**YOUR TASK:** Without changing a character, return the entries, but not the images they hold.

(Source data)
_____

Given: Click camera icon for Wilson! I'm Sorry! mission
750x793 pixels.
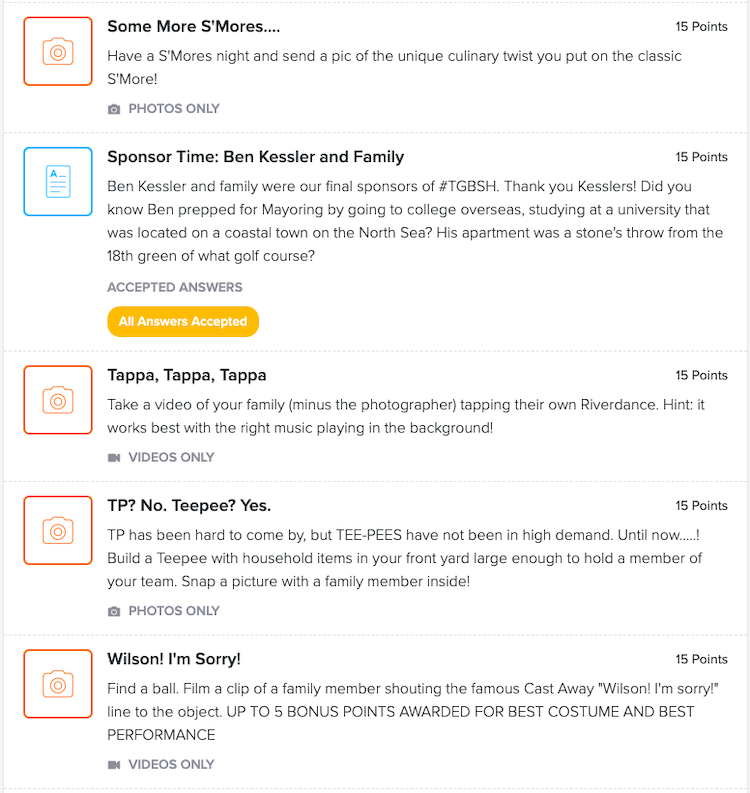Looking at the screenshot, I should coord(58,684).
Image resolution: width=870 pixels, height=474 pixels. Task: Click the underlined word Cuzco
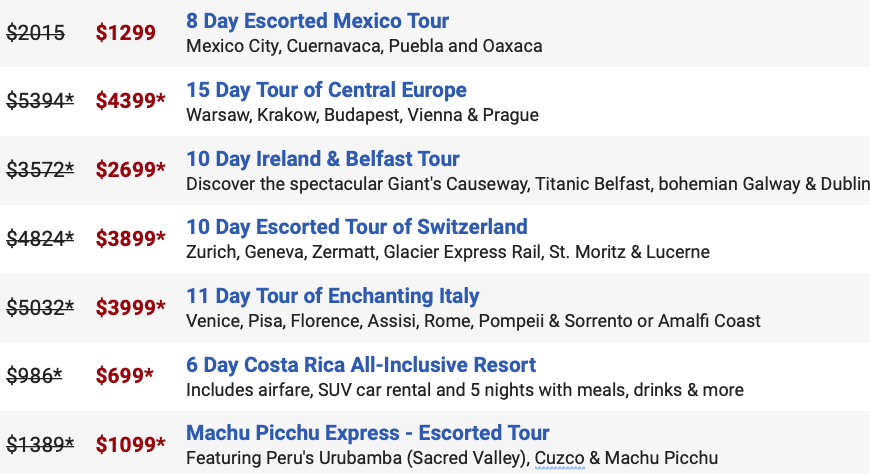pyautogui.click(x=559, y=458)
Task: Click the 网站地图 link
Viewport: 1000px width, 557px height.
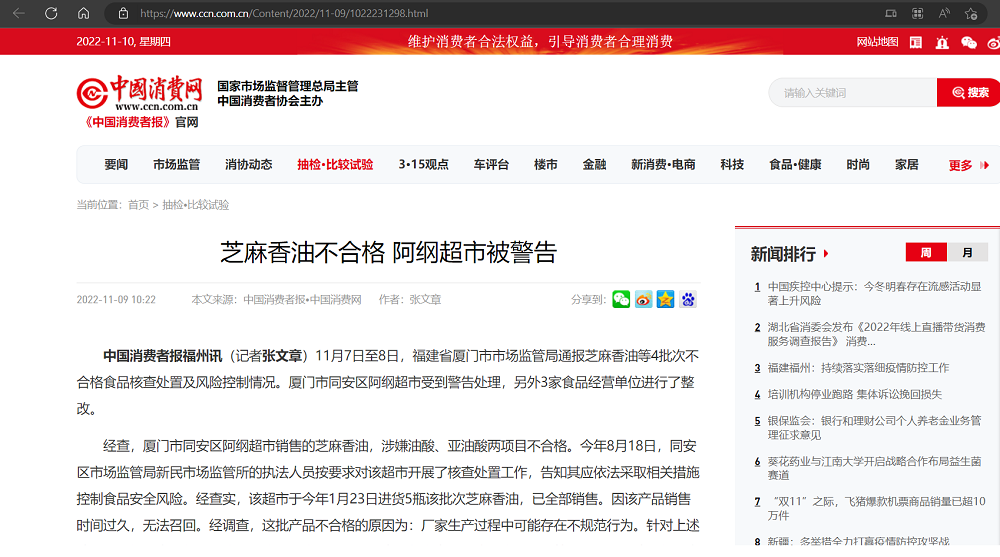Action: click(877, 42)
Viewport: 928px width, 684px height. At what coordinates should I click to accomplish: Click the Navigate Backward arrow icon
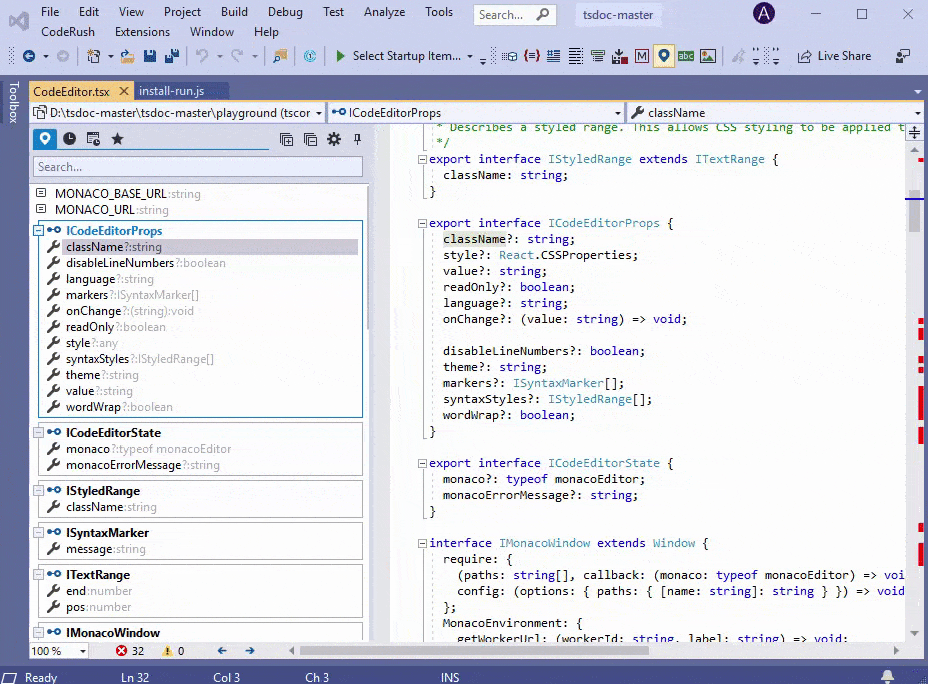[x=29, y=56]
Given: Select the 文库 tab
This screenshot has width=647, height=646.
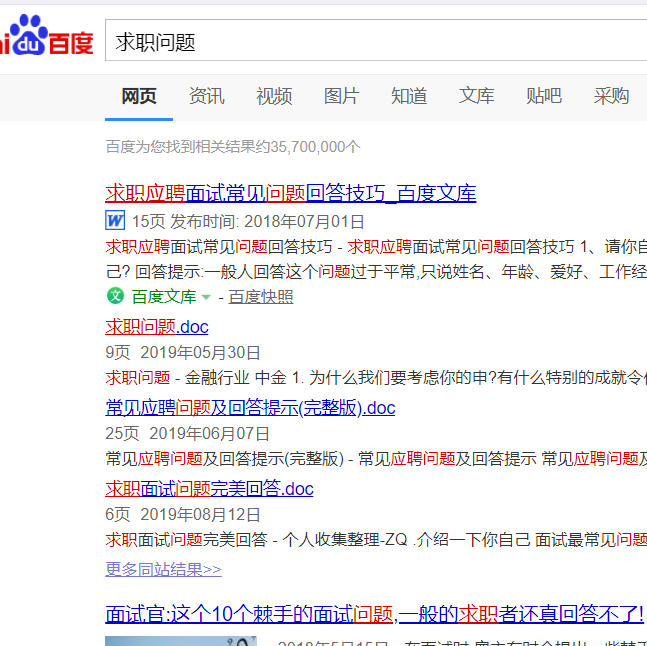Looking at the screenshot, I should click(476, 96).
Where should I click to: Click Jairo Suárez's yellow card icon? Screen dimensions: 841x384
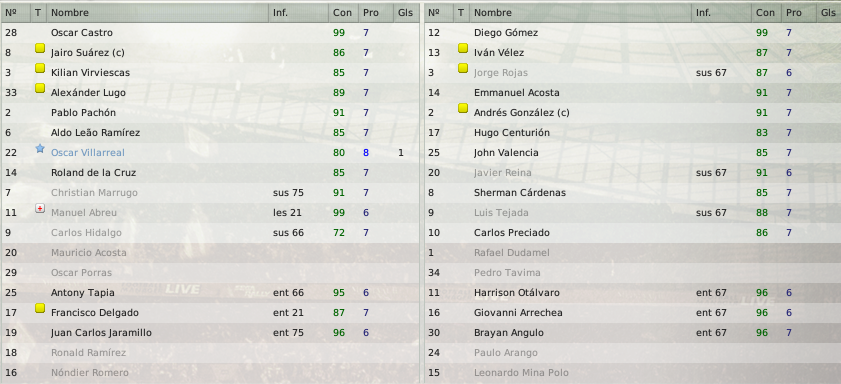pos(40,48)
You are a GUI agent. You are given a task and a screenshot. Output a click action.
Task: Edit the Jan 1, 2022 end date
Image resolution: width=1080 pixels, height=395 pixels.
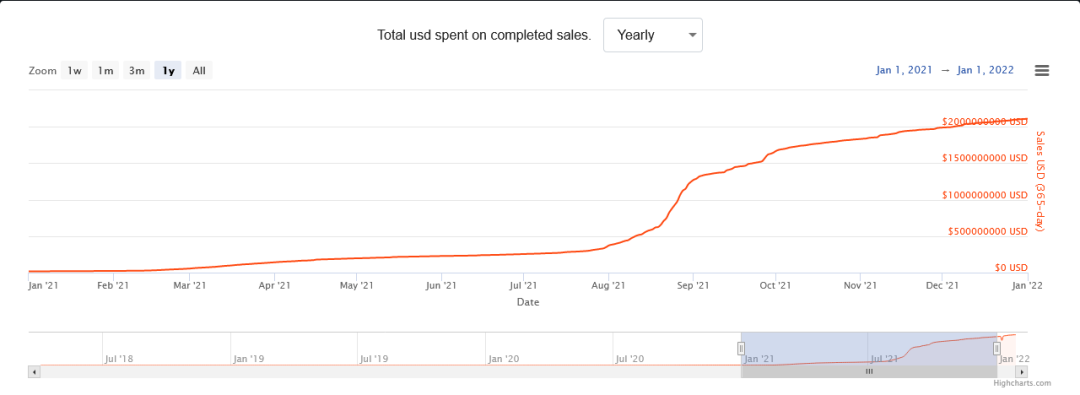[x=985, y=70]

_____

**WORKED SOLUTION:**
Given: Click camera icon for Wilson! I'm Sorry! mission
750x793 pixels.
Looking at the screenshot, I should coord(58,684).
Image resolution: width=870 pixels, height=474 pixels. Task: Click the underlined word Cuzco
pyautogui.click(x=559, y=458)
Task: Click the 网站地图 link
Viewport: 1000px width, 557px height.
Action: click(877, 42)
Viewport: 928px width, 684px height. At what coordinates should I click to accomplish: Click the Navigate Backward arrow icon
[x=29, y=56]
Given: Select the 文库 tab
This screenshot has width=647, height=646.
Looking at the screenshot, I should click(476, 96).
Where should I click to: Click Jairo Suárez's yellow card icon? Screen dimensions: 841x384
pos(40,48)
You are a GUI agent. You are given a task and a screenshot. Output a click action.
Task: Edit the Jan 1, 2022 end date
Image resolution: width=1080 pixels, height=395 pixels.
[x=985, y=70]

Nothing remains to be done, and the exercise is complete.